We’ll see… after all, despite best efforts, it’s just a trial of words…

7 responses to “Fortuna Favi Fortius”

  1. Indeed! An A+ in Socratic questioning. My much-revered teacher, the philosopher Walter Kaufmann, championed the Socratic approach to knowledge and education, even over the visionary or the meticulous scholasticism of followership they foster. I admired him beyond measure even though he, perhaps like you, found that his questioning led him to traverse beyond religion into the scarier borderlands of not knowing. But he was unquestionably a man of Principles–those that survived the test of questioning in the commitment to live humanely.

    I still believe in miracles, not because I don’t believe in physics or in the laws of consequence, but because I believe that Love is the greatest and strongest principle, and it can still astound, reverse, and make new.

    Thanks for your persistent Trial of Words.

    ~lucy

  2. Oh how wonderful that calligraphy is, fortune favors the brave – such an encouragement, I love that. And I believe that, I am not a religious person but there are certain things I believe in, and that certainly is one of them.

    So glad to see you back Annie!

  3. LunaJune says:

    Yes welcome back.. I missed my strolls through the stillness of New York through you
    signs are everywhere , open and listening to them.
    and now I have images of paper boats floating… wonder where they will take us :~)

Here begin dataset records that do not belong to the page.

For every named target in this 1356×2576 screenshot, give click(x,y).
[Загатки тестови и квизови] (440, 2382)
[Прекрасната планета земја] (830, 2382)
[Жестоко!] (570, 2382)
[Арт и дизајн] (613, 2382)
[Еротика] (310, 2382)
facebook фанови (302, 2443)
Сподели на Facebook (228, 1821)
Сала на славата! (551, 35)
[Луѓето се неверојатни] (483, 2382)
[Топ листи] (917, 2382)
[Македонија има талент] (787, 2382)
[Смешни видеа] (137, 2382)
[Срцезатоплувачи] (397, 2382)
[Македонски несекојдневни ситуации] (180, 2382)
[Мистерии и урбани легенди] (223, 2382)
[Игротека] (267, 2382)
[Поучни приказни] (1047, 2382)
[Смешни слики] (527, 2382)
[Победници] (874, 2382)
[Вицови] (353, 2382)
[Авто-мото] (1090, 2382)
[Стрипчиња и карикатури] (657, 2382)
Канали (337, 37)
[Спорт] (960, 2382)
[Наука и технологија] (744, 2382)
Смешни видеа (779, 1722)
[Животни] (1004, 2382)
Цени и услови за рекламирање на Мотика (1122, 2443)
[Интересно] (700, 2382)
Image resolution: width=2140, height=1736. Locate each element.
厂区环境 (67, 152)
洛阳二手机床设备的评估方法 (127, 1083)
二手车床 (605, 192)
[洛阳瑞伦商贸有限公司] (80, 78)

    what a wonderful thing to do with the essays… can’t wait to see how it unfolds
    I feel stories in me waiting for the right wind…

  4. jessica says:

    welcome back! refreshingly beautiful post. some sentences just stop me in my tracks: “Night is a mare and I wish it was a gelding, castrated from producing thoughts that fall to dust when the mighty light breaks to create dawn out of a vast dark nothing.” thank you for sharing the beauty you see in the world. there’s so much of it.

  5. Becky Sain says:

    Lovely thoughts as always my friend.
    I had seen you were at your parents and loving your time.
    So glad to be here with you again and to read your thoughts and to let those thoughts still my own thoughts.
    Thank you.
    Great idea about the essays, looking forward to seeing how it unfolds.